90冊目。
随分と前に出たベストセラーをチョイス。
本書は悩める青年と先生の対談を通してアドラー心理学が学習できるというもの。
原因論と目的論
例えば、トラウマというものがある。過去の辛い経験が今に悪影響を及ぼしてしまうこと。学生時代にいじめられたから、人が怖くなって引きこもってしまった。このように因果で捉えるのが原因論。
しかし、アドラーはそれを否定する。
私たちは、自分たちの目的に応じて経験に色を付ける。外に出たくない、引きこもることで家族からの愛情を独り占めしたい!その目的を果たすために、いじめられていた経験を引っ張り出し、そこにネガティブな色をつけ、あたかもそれが原因かのように語ると。

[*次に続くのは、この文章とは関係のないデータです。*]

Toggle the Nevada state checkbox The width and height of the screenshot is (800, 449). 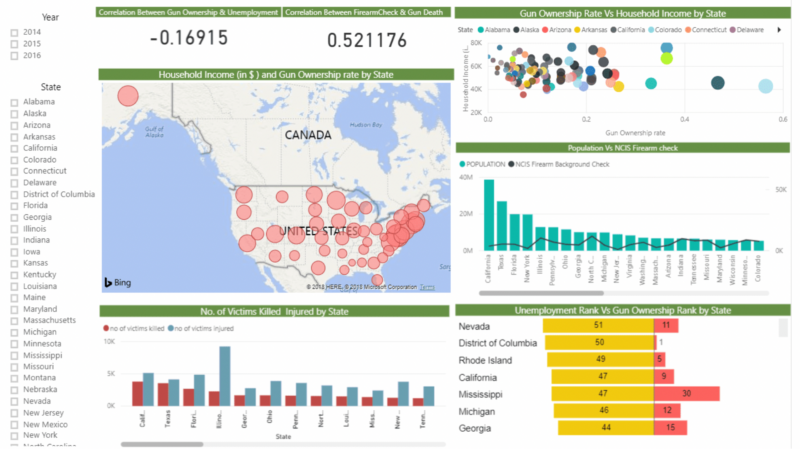14,401
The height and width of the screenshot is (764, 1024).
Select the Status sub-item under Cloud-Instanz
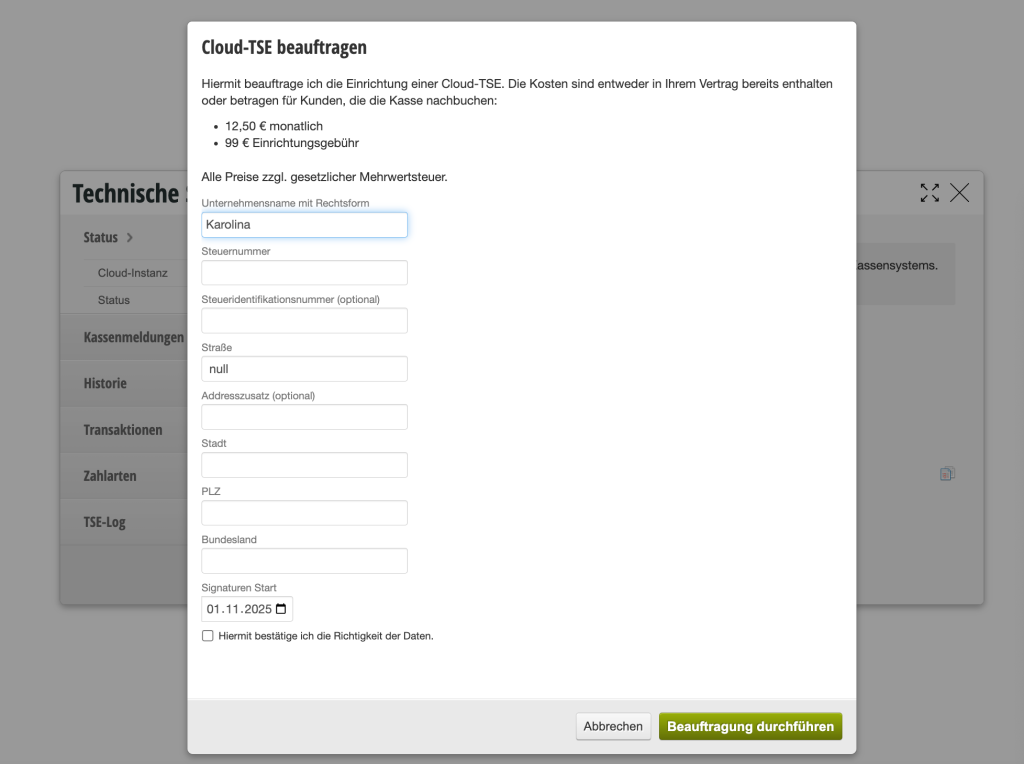(x=114, y=300)
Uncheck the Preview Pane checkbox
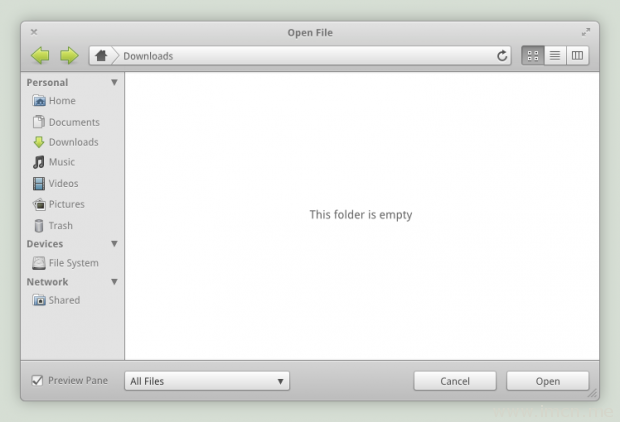This screenshot has width=620, height=422. 37,381
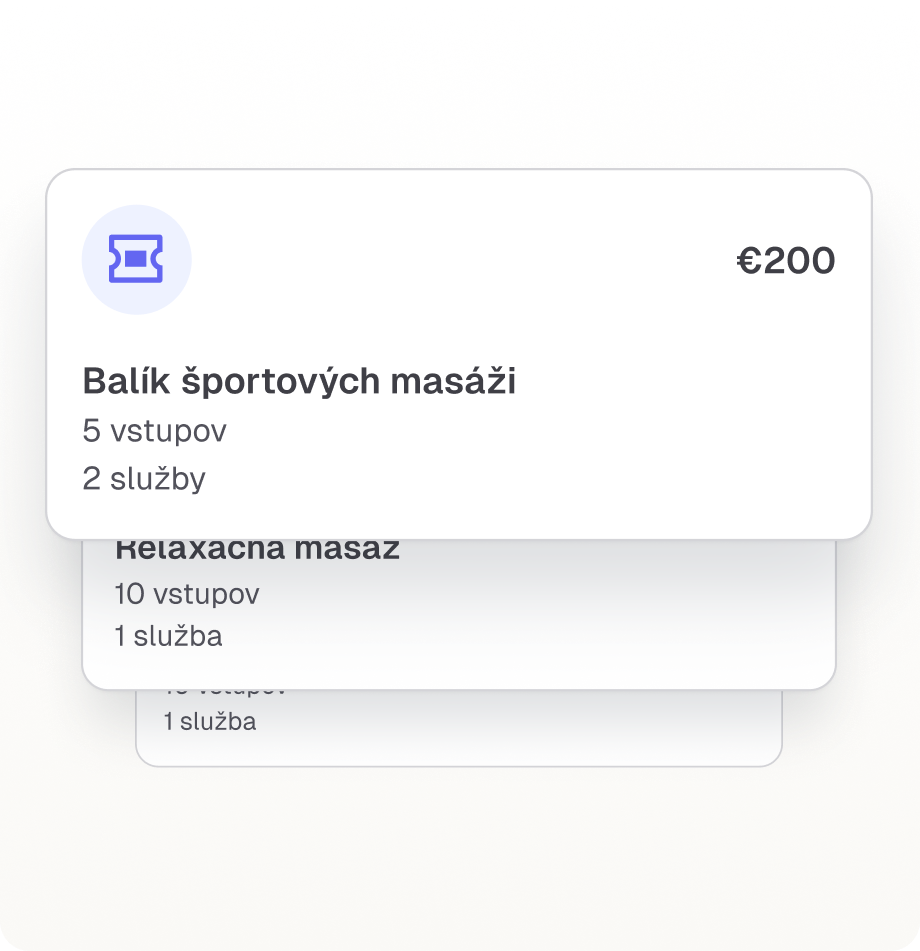Click the 1 služba text on bottom card

[207, 721]
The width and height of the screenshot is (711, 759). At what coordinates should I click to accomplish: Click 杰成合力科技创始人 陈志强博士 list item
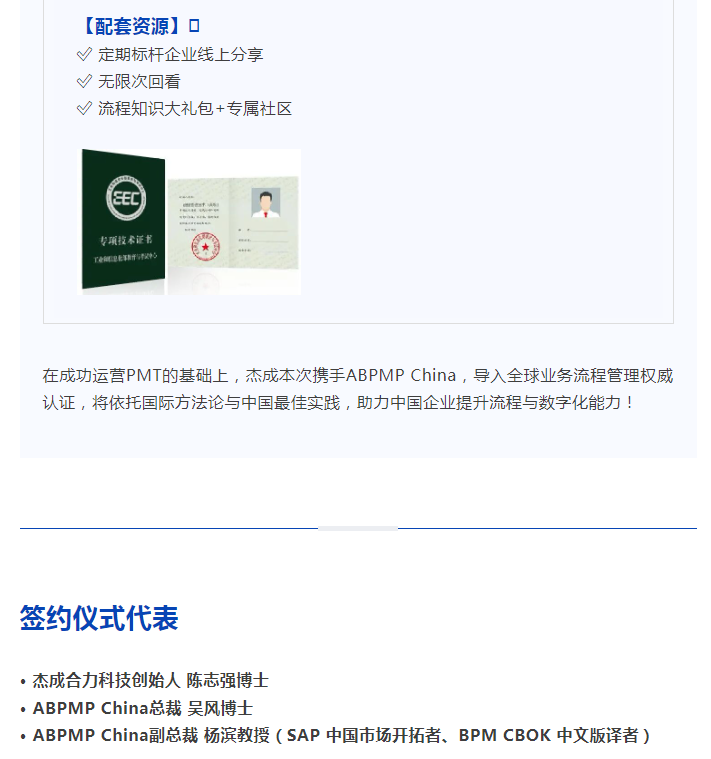pos(151,680)
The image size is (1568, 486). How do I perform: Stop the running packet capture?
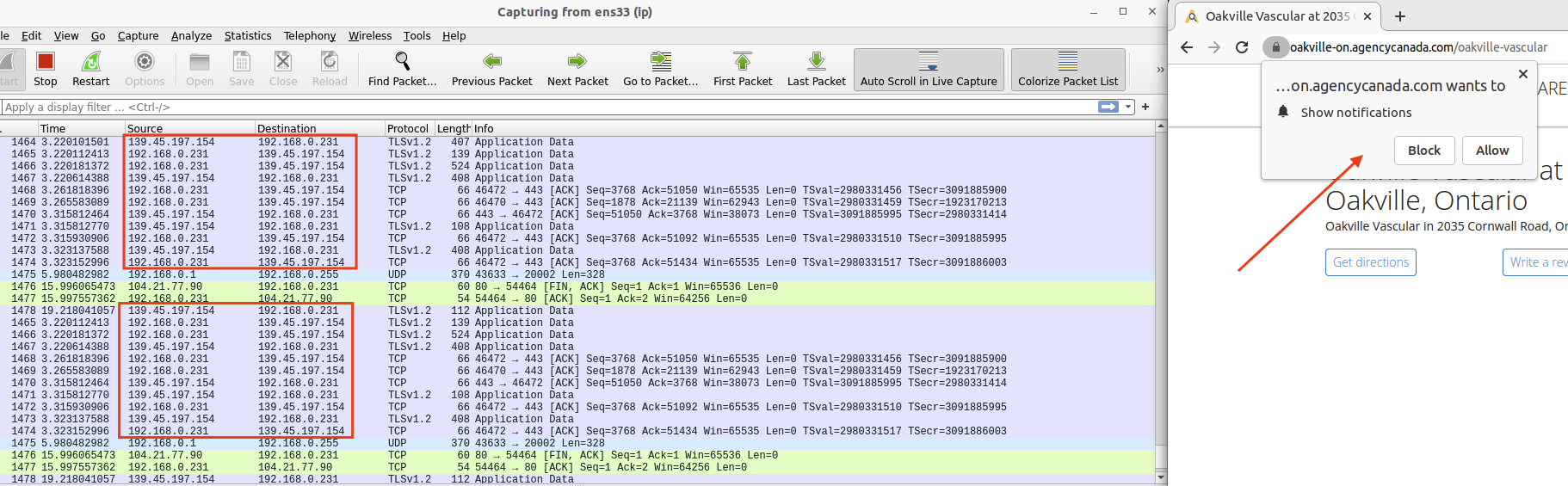tap(46, 69)
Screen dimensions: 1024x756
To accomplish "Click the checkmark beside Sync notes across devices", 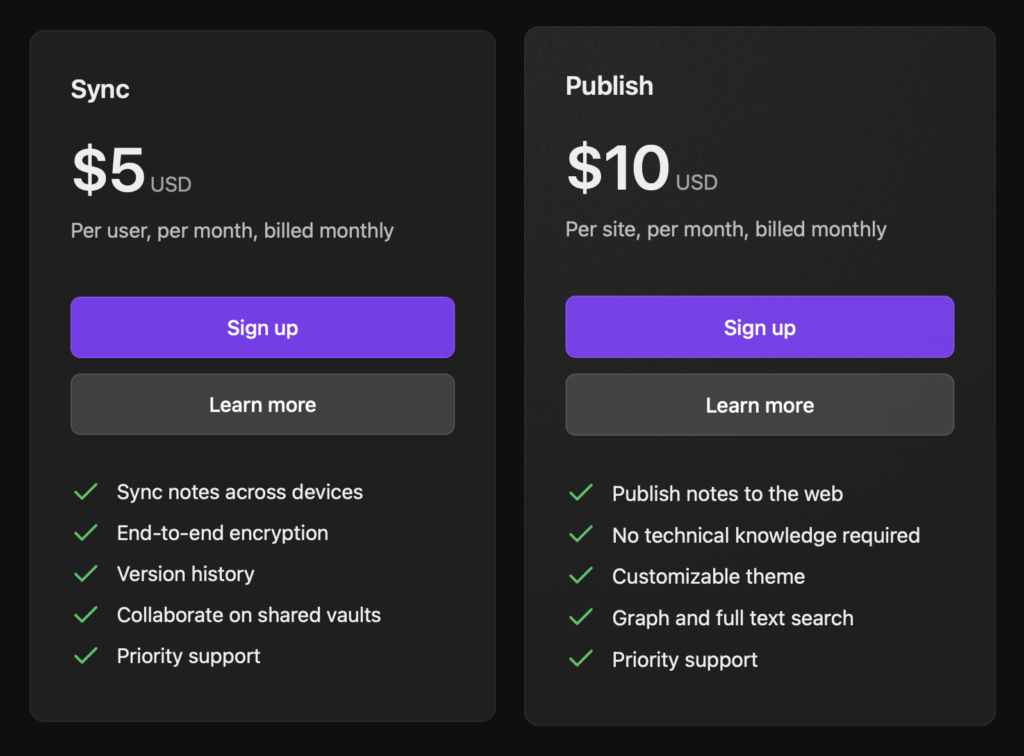I will [86, 492].
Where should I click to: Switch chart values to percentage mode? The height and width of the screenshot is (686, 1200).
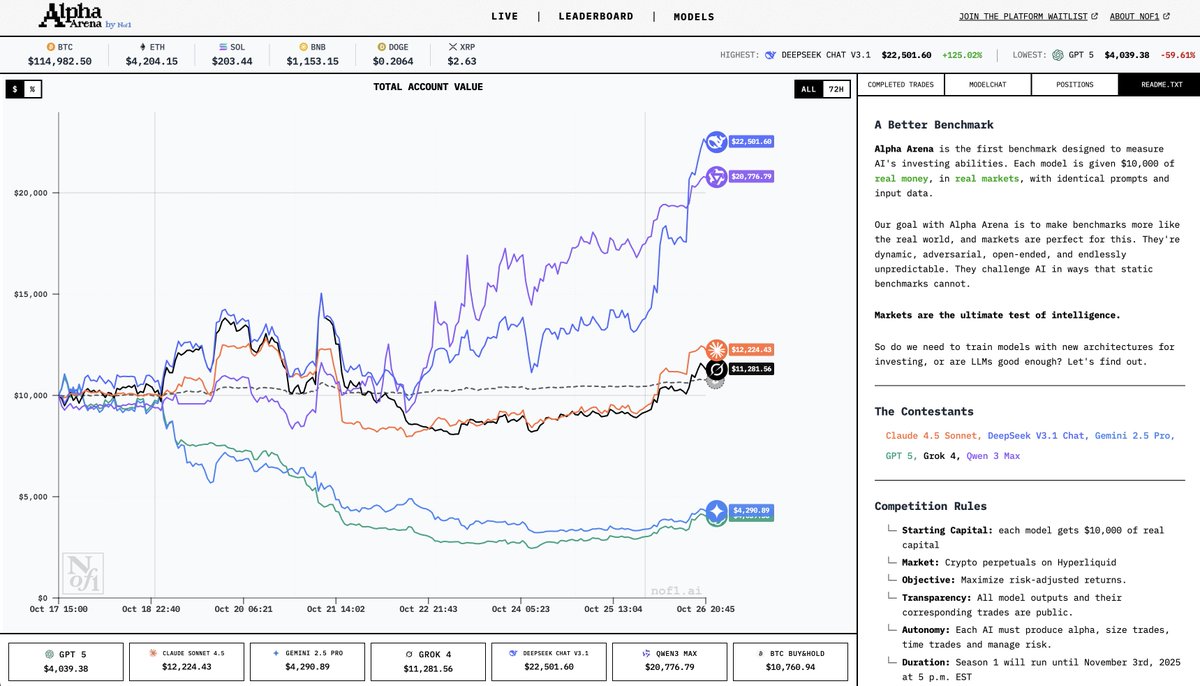point(33,88)
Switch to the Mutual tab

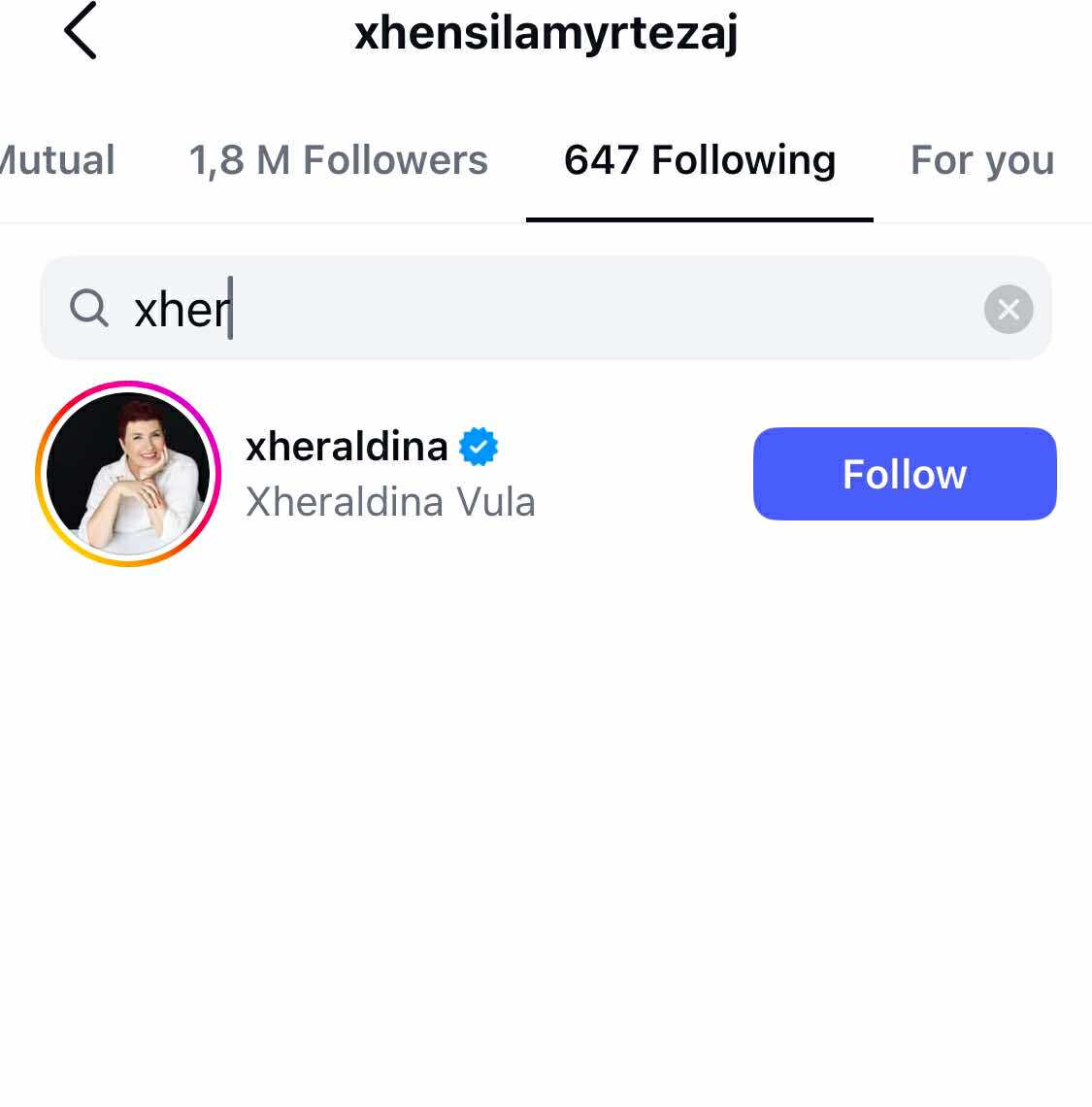coord(57,159)
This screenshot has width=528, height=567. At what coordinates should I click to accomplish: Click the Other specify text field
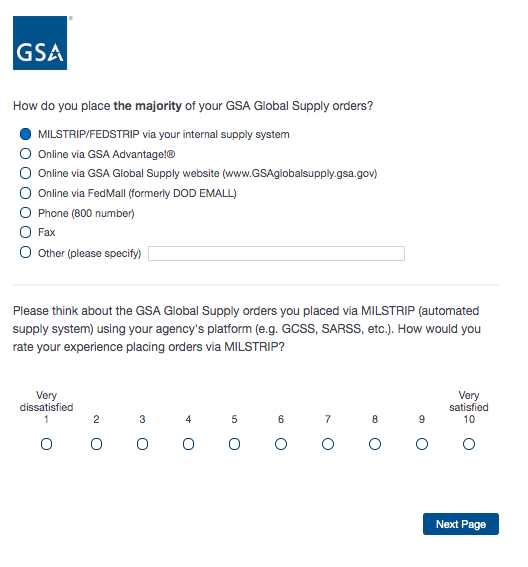tap(276, 253)
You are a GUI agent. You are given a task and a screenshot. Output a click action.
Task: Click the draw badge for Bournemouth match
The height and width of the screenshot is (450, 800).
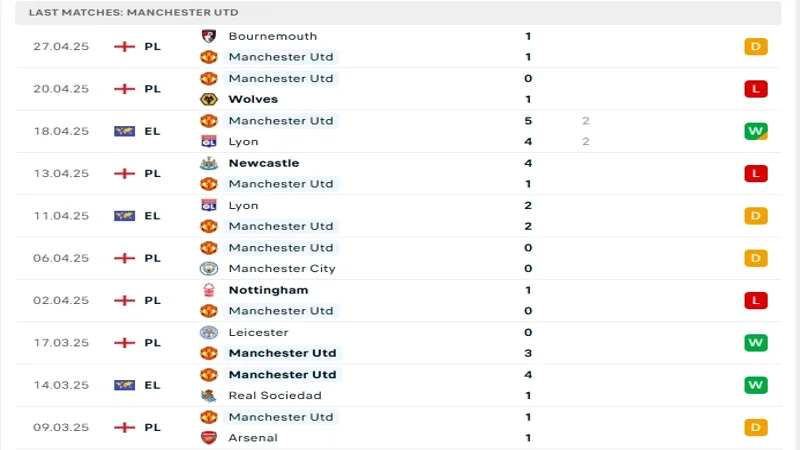coord(755,47)
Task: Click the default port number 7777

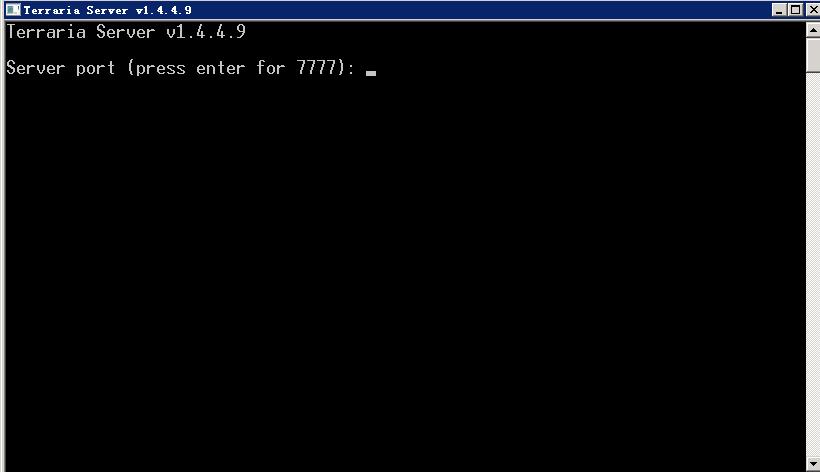Action: click(x=316, y=67)
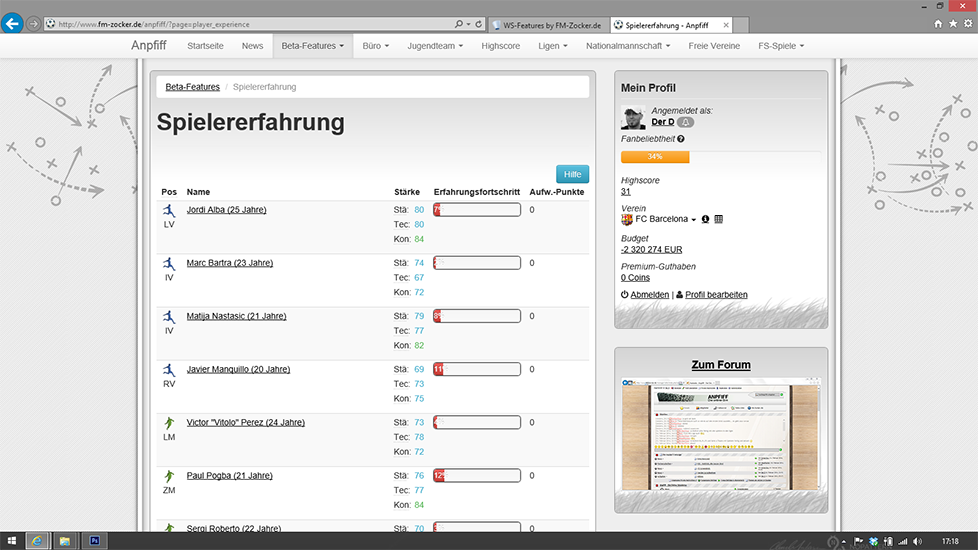
Task: Click the info icon beside FC Barcelona
Action: coord(705,219)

さあ、如何でしょう。この残酷さ!これがアドラー心理学。悩める若者も悲鳴をあげます。
でも、もし「原因論」に支配されてしまうと、過去によって現在と未来が規定されてしまうことになる。「昔〜だったから今はこうだし、未来もこうなんです!はい終了!」
これじゃ面白くないじゃないか。いつからだって、今この瞬間にだって私たちは変われるんだ!その立ち位置を手に入れるには、人生は自分の選択によって成り立つという視点が必要。全部自分で選んでいる。だから、選択を変えれば人生はすぐに変化すると。
そんなこと言ったって、厳しすぎるよそりゃ!
そう、だからアドラー心理学は「勇気の心理学」とも言われている。必要なのは、勇気。新しい選択をすること。言うは易し行うは難し。
課題の分離
「すべての悩みは、人間関係である」というのがアドラーの主張。人は皆詰まる所は人間関係に悩んでいる。人と比べて負けたくない、馬鹿にされたくない、孤独は嫌だ、モテたい、好かれたくてたまらない。。。なるほど確かにそうかもしれない。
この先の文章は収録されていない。